Academic Round-Up
on May 11, 2009 at 8:11 pm
Timothy Johnson (University of Minnesota Department of Political Science), Ryan Black (Ph.D. candidate, Washington University Department of Political Science), Jerry Goldman (Northwestern University Department of Political Science), and Sarah Treul (Ph.D. candidate, University of Minnesota Department of Political Science) have posted “Inquiring Minds Want to Know: Do Justices Tip Their Hands With Questions at Oral Argument in the U.S. Supreme Court?” on SSRN, see here. This paper addresses a question that many SCOTUSblog readers are undoubtedly interested in: Can oral argument questioning predict the winners and losers in a case? Chief Justice Roberts had previously written on this question, but used a very small sample size (28) of cases from the 1980 and 2003 Terms of the Supreme Court in his study, see John G. Roberts, Jr., Oral Advocacy and the Re-emergence of a Supreme Court Bar, 30 J. Sup. Ct. Hist. 68, 75 (2005). This paper looks at the question more thoroughly by using data from all cases argued before the Court from the 1979 to 1995 Terms of the Supreme Court. A couple observations from Part III are interesting as a descriptive matter: first, the number of questions asked by Justices decreased around the end of the Burger Court and then steeply increased over time during the Rehnquist Court; and second, the Justices have been steadily asking more intricate and long-winded questions from the beginning of the Rehnquist Court in 1986 until the final year in which there is data (1995). But more significantly, the study indicates that when the Justices ask more questions of the petitioner’s attorney, the Court is significantly less likely to reverse the lower court decision. In other words, the petitioner is more likely to lose. This is an interesting study; well worth a read.

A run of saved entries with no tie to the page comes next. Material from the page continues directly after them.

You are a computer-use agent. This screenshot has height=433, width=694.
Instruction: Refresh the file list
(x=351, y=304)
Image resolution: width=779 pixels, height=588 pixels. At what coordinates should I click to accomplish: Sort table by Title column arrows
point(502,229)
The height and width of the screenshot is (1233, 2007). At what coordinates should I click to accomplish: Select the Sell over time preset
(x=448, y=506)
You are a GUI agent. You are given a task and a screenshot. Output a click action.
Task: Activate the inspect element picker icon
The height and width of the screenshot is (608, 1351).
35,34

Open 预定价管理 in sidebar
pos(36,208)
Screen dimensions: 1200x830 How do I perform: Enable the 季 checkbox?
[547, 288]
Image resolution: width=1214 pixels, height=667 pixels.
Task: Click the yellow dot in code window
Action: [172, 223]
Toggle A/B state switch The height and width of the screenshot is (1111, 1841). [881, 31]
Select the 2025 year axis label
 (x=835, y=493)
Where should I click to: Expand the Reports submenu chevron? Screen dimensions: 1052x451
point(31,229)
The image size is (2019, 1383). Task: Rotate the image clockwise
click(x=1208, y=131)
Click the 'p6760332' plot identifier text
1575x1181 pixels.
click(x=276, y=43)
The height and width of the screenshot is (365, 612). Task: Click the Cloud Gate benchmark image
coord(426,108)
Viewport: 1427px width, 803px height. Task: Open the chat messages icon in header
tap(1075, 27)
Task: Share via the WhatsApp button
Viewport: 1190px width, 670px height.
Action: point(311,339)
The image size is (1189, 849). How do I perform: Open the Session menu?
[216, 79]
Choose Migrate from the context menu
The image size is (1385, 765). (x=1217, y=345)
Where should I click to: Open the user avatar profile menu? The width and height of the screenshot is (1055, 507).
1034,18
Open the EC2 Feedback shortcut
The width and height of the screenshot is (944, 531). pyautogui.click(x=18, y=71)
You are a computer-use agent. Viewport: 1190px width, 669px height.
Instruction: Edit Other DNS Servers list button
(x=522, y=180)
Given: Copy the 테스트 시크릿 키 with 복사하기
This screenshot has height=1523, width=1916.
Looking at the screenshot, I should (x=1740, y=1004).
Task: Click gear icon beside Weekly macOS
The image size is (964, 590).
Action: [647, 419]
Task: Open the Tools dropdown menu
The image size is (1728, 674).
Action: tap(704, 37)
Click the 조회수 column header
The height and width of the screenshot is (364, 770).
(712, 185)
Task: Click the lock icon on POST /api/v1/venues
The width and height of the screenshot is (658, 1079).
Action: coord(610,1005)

James Fowler (University of California-San Diego Department of Political Science) and Yonatan Lupu (University of California-San Diego Department of Political Science) have posted “The Strategic Content Model of Supreme Court Opinion Writing” on SSRN, see here. Using the strategic model of Supreme Court decisionmaking, the authors investigate how opinion content is related to various factors, including the ideology of the author of the opinion, the median of the majority coalition, case complexity (which I refer to in my own work as “multidimensionality”), and the number and type of other opinions in the case. Although there are certain aspects of the paper for which I am skeptical, the paper reports some interesting results. It finds, for instance, that the greater the number of regular concurrences and special concurrences (i.e., opinions concurring in the judgment), the greater the likelihood that the majority opinion will be well-grounded in authoritative precedent. According to the authors, this result suggests that bargaining plays an important role in opinion writing because a majority opinion author faced with divergent viewpoints and multiple separate opinions will work harder to accommodate colleagues and craft the opinion more thoroughly. Accordingly, the authors also find that the ideological variance and the median Justice in the majority coalition also have a positive and significant effect on the citation of authoritative precedent in the majority opinion. Interestingly, neither case complexity (i.e., multidimensionality) nor the ideology of the opinion author have a signficant influence on the citation of authorative precedent.